In the 1780s, when the abolition movement got going, not just African slaves but maybe as many as three quarters of the world’s population was unfree.The abolition movement was the first mass civil society movement, not the product of a particular class or particular special interest group or trade – it joined all classes, all genders, all ages and all occupations across all the regions of Britain (‘Something new and subversive was making its first appearance: the systematic mobilisation of public opinion across the class spectrum.’ p.138)It was the first such campaign in human history that was not motivated by self-interest; none of the campaigners stood to gain anything and they, and the British population as a whole, stood to lose out economically – but nonetheless the righteousness of the cause outweighed self-interest.The abolition movement invented, or brought to perfection, a whole range of campaigning tactics which are still used around the world.
In all of human experience there was no precedent for such a campaign. (p.97)
Abolition of slavery took place in two parts: abolishing the slave trade (1807) and abolishing slavery itself (1834).

- _DATA EXTRACTS_
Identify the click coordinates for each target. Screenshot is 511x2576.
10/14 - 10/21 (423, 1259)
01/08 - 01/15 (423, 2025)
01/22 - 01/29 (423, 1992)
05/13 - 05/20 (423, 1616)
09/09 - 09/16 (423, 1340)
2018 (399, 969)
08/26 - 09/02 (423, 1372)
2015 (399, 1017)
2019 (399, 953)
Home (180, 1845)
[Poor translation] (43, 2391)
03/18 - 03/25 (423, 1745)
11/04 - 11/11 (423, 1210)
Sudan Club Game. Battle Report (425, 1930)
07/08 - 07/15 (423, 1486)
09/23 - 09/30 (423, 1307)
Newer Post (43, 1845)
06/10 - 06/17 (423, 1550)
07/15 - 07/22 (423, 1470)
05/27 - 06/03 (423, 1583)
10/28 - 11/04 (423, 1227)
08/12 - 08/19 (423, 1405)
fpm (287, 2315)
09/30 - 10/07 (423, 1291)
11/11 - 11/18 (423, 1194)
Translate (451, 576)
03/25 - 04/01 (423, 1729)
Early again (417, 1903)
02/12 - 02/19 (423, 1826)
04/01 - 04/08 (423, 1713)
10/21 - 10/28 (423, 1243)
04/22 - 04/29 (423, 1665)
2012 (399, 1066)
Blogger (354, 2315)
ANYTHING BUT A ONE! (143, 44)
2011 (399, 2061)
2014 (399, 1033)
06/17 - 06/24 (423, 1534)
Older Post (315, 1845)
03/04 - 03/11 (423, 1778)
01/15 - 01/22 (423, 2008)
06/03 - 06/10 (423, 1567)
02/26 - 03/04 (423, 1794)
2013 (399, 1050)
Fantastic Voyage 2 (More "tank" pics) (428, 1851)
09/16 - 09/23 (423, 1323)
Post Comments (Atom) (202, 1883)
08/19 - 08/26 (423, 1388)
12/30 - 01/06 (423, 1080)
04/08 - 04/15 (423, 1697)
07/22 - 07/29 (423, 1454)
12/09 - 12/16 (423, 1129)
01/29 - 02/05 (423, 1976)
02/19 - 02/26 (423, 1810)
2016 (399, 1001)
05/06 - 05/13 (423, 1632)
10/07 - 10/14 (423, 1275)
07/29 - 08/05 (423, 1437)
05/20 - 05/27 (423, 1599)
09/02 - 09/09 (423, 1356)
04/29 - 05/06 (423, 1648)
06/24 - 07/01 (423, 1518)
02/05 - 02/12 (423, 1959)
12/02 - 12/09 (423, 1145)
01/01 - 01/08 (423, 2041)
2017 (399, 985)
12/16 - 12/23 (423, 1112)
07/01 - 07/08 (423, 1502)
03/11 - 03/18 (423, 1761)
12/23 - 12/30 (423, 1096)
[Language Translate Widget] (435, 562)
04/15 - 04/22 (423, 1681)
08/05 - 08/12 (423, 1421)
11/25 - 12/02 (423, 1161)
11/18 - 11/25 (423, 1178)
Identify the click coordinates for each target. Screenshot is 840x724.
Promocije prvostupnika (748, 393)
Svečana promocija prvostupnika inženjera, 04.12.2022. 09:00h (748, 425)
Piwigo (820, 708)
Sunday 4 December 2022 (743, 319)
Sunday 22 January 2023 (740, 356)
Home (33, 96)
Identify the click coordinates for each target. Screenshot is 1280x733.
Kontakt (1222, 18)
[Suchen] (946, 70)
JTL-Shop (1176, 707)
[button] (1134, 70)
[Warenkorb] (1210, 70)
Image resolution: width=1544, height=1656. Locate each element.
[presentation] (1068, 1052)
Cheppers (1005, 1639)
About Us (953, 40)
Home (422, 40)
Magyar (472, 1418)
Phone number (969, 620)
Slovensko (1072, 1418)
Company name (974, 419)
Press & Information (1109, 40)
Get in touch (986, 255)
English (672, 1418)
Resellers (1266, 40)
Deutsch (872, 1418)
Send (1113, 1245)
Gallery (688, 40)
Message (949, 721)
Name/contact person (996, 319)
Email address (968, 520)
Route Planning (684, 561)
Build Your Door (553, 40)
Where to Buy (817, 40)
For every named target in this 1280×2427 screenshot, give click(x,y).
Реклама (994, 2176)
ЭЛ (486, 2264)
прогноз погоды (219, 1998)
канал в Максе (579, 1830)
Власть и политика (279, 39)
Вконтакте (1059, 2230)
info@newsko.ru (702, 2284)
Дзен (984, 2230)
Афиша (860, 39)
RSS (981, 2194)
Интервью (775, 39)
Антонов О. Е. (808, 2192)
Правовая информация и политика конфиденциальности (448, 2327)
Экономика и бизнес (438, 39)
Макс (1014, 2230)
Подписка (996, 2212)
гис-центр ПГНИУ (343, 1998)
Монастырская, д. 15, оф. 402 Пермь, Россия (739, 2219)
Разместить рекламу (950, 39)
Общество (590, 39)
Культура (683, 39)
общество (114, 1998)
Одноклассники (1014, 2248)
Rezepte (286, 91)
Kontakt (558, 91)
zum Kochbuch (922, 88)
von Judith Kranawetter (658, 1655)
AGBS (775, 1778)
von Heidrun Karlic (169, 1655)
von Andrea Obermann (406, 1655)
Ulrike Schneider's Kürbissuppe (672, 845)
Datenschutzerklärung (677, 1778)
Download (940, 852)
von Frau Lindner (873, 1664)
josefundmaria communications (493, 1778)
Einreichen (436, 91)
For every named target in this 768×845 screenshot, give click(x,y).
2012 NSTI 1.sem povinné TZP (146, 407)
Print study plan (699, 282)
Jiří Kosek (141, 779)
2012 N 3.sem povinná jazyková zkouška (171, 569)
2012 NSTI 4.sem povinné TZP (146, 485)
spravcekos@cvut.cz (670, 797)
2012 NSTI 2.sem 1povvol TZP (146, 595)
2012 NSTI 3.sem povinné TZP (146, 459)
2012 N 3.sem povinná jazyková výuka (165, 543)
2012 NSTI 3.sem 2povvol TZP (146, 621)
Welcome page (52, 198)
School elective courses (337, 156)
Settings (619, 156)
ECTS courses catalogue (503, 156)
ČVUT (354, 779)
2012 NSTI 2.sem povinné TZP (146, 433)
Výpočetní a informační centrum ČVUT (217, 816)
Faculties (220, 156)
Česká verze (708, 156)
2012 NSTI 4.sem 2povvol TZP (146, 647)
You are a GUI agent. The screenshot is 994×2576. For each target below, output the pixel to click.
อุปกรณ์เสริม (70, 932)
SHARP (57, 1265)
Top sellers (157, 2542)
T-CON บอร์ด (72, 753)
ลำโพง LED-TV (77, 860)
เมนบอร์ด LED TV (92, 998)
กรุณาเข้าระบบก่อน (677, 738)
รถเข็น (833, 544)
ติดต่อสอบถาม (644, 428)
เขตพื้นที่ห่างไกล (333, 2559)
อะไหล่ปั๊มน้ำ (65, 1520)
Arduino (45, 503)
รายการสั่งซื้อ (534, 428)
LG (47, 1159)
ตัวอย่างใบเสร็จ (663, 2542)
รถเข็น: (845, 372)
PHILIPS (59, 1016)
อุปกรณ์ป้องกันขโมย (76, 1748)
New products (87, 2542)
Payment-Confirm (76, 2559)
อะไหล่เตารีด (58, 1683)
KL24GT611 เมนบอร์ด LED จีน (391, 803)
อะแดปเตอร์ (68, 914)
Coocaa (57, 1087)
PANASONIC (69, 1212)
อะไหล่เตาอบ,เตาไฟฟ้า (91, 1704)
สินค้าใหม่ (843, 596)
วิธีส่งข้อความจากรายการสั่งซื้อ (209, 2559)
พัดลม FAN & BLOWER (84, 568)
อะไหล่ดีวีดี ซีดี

- _ABOUT THIS TASK_
Summarize the text on the abolition movement in three sentences.

- _RESULT BELOW_
When the abolition movement began in the 1780s, perhaps as many as three quarters of the world's population was unfree. It was the first mass civil society movement, joining all classes, genders, ages and occupations across Britain, and the first campaign in human history not driven by self-interest, since its supporters stood to lose economically. It invented or perfected campaigning tactics still used around the world, and abolition came in two parts: the slave trade in 1807 and slavery itself in 1834.